Une nouvelle loi contre les infractions routières

Par Rémi Pupier février 6, 2017 09:32

Une nouvelle loi contre les infractions routières

La loi du 18 novembre 2016 de modernisation de la justice de XXIème siècle vient de créer une nouvelle infraction. En effet, l’article 121-6 du Code de la route oblige désormais tout chef d’entreprise à dénoncer son salarié qui aurait commis une infraction au volant d’un véhicule de la société.

Avant le 1er janvier 2017

Jusqu’à présent, une entreprise avait le choix de dénoncer ou non son salarié, si celui-ci avait commis une infraction au code de la route au volant d’un véhicule de société.
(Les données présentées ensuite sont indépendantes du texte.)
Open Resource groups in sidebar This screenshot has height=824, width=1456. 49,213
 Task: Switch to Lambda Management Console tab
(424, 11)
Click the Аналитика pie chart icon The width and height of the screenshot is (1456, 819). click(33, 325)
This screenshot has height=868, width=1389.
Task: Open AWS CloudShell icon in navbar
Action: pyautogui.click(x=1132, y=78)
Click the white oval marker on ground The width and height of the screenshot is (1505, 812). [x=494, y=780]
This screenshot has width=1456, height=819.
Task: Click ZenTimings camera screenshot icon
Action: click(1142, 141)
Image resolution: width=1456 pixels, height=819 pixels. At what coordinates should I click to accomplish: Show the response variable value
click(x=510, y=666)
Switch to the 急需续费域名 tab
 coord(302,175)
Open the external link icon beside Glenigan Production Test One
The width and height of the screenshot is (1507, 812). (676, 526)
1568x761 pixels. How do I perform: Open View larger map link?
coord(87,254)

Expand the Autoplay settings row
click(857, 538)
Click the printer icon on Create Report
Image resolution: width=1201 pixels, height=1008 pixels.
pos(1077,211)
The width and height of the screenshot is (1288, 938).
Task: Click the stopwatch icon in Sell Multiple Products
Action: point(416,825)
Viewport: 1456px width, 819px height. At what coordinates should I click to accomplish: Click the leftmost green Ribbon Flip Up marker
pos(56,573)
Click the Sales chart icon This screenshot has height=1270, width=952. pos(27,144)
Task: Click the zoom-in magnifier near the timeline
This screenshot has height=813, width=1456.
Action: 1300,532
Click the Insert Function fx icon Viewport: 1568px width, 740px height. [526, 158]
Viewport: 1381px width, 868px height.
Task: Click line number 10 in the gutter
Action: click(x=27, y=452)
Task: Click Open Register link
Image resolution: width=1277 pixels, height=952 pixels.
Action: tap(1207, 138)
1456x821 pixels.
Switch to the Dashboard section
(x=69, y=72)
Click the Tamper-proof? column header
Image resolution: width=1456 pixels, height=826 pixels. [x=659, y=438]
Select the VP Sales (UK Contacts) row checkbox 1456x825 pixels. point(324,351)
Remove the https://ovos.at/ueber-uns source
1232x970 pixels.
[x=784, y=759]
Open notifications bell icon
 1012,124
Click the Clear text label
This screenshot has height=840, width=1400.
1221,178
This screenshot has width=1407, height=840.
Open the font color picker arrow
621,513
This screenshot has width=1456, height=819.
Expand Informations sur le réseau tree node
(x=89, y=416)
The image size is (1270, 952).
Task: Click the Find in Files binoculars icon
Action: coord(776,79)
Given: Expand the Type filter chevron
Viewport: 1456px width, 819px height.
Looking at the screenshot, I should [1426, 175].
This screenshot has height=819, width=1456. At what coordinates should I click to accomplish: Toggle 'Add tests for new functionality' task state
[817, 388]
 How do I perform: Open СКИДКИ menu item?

En cas de non-dénonciation, le chef d’entreprise devait payer personnellement l’amende et son salarié ne se voyait retirer aucun point.

Selon la forme sociale de l’entreprise, si la contravention était payée par la société, le dirigeant pouvait s’exposer à des poursuites au titre d’abus de biens sociaux puisqu’il utilisait le capital de sa société à des fins non autorisées.

Nouvelle obligation de l’entreprise

Depuis le 1er janvier 2017, lorsqu’une infraction est commise au volant d’un véhicule de société, l’entreprise sera tenue de communiquer aux autorités l’identité et l’adresse du salarié qui a commis l’infraction.

Seront couverts par l’article 121-6 du Code de la route les contraventions :

  • à la réglementation sur les vitesses maximales autorisées,
  • sur le respect des distances de sécurité entre les véhicules,
  • sur l’usage de voies et chaussées réservées à certaines catégories de véhicules,
  • et sur les signalisations imposant l’arrêt des véhicules.

Exception à cette règle : lorsque le véhicule a été volé, que les plaques d’immatriculation ont été usurpées ou tout événement de force majeure, c’est-à-dire un événement à la fois imprévu, insurmontable et indépendant de la volonté de la personne.
Modalités de communication de ces informations : vous devrez envoyer les informations demandées par lettre recommandée avec demande d’avis de réception, sous 45 jours à partir de l’avis de contravention.
Sanctions : le chef d’entreprise qui ne dénoncerait pas son salarié risque une amende pouvant aller jusqu’à 750 euros, en plus de l’amende pour l’infraction elle-même.
Sachez que dans le cas où le salarié ne paierait pas son amende, le Trésor Public, créancier, pourra se rapprocher de l’employeur pour effectuer une retenue sur salaire.